職人芸とパソコン
ウィンドウズビスタが発売。でも95発売時のような祭り状態ではなく、小祭りくらいの様子か。一般人はちょうどパソコンを買い換える時期の人ならともかくあまり関心はないし、プロはすでにβ版で試しているだろうし、今日秋葉原で行列を作ってたのは、熱狂的なパソコンマニアなのかな。
パソコンは慣れれば便利なツールなんですけれども、OSが変わったりすると機械苦手な素人は慣れるまでしばらく苦しみます(苦笑)。わしもその部類、次にPCを買うときは(1年くらいは予定ない)当然ビスタなんだろうけれど、今から不安だ。
コンピューターに弱い人は、必要以上にパソコンに不安を感じる人が多い。
わしの行く年金教室は特に、「中高年の方が多い」ので、そういう風に不安を実際に言われることも多いです。バリバリパソコンを使っている若手が自分たちの仕事を侵食してしまわないかというような不安もあるようなんです。

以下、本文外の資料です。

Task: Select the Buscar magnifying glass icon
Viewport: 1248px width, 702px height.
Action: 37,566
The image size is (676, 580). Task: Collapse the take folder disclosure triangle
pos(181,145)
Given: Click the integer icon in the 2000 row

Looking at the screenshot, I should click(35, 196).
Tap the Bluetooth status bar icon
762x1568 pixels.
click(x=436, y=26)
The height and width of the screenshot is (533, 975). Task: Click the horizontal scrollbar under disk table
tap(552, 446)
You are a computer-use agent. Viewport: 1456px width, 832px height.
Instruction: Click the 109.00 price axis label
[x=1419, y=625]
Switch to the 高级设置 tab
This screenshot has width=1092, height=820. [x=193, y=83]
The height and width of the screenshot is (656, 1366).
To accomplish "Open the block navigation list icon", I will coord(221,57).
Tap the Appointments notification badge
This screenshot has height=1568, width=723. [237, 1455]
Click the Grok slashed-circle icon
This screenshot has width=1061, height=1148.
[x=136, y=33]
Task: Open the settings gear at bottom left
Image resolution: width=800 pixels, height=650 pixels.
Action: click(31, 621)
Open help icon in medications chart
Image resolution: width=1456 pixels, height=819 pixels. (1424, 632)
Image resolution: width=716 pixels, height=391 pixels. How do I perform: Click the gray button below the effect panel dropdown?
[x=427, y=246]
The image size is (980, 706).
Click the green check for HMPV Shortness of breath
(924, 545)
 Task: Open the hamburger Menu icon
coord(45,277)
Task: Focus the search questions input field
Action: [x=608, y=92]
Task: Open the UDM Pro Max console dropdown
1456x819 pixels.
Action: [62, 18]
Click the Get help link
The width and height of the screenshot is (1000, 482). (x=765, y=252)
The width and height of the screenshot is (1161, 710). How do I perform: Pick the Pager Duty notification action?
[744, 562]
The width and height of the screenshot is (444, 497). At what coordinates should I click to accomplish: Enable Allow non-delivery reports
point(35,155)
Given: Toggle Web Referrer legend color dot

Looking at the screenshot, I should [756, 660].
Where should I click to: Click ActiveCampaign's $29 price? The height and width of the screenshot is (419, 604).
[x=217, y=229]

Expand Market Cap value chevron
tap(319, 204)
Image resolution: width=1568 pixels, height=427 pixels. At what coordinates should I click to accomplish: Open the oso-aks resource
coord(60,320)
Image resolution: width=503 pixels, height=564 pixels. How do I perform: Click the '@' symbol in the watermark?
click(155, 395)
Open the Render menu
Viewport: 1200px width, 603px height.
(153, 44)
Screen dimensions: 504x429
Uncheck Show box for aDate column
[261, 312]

そんな時、手計算で計算できれば十分OKじゃないですか?といつもお返事する。
確かにパソコンだと入力したら瞬時に結果を出してくれるけれども、それだけに依存してしまうと絶対まずい。
というのは、手計算ができないと大切な「相場観」が醸成できないのです。
この前も年金の勉強会で、年金の説明をしていたとき、「この年金には加算がついていますか」という問いかけを講師の方がされた。
相場観がある人は瞬時に、その前提条件をみて結論を出せた。この加入年数この給与ならば、こんな年金額には普通なりえないとかいうことは実際の計算をしなくても目で見ただけである程度理解できる。しかし、相場観がない人は、残念ながらこういうことが全くわからない。つまり「とんでもない非常識的なことを言ったり、誤りを見つけられない」危険性を常にはらむんです。これは本当に怖いですね。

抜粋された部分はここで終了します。